GEP-NETs originate in the neuroendocrine system and can occur anywhere in the gastrointestinal tract and pancreas. There is still a high unmet medical need for treatment options, as many patients are asymptomatic and are diagnosed with metastatic disease at a late stage, noted ITM.
The company said it anticipates submitting a New Drug Application (NDA) to the U.S. Food and Drug Administration (FDA) in 2025. To that end, ITM said data from the COMPETE trial showed that ITM-11 (non-carrier-added [n.c.a.] lutetium-177 [Lu-177] edotreotide) met the primary endpoint of prolonging progression-free survival when compared with everolimus, a targeted molecular therapy.

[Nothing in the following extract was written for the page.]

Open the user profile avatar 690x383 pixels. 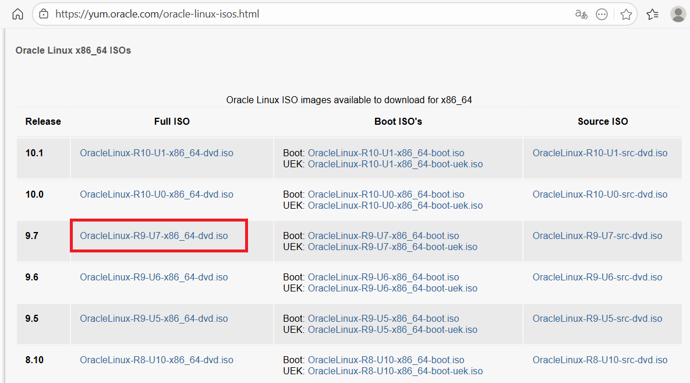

ITM-11 is a synthetic, targeted radiotherapeutic agent comprised of n.c.a. Lu-177, a therapeutic beta-emitting radioisotope, and edotreotide, a somatostatin receptor (SSTR) agonist. The controlled, open-label, multicenter, prospective, randomized study evaluated the efficacy and safety of peptide receptor radionuclide therapy with Lu-177 edotreotide.
Enrolling 309 patients, the study randomized participants 2:1 to receive 7.5 GBq of ITM-11 with a nephroprotective amino acid solution every three months for a maximum of four cycles, or everolimus 10 mg daily for up to 30 months, or until disease progression, ITM explained. Dosimetry data and secondary endpoints, along with subgroup analyses, are currently being evaluated. More data is forthcoming.
ITM-11, a radiolabeled peptide conjugate, was granted orphan drug designation in the European Union and the U.S., and fast-track designation in the U.S. for the treatment of GEP-NETs, based on positive results from a retrospective phase II study with Lu-177 edotreotide, the company noted.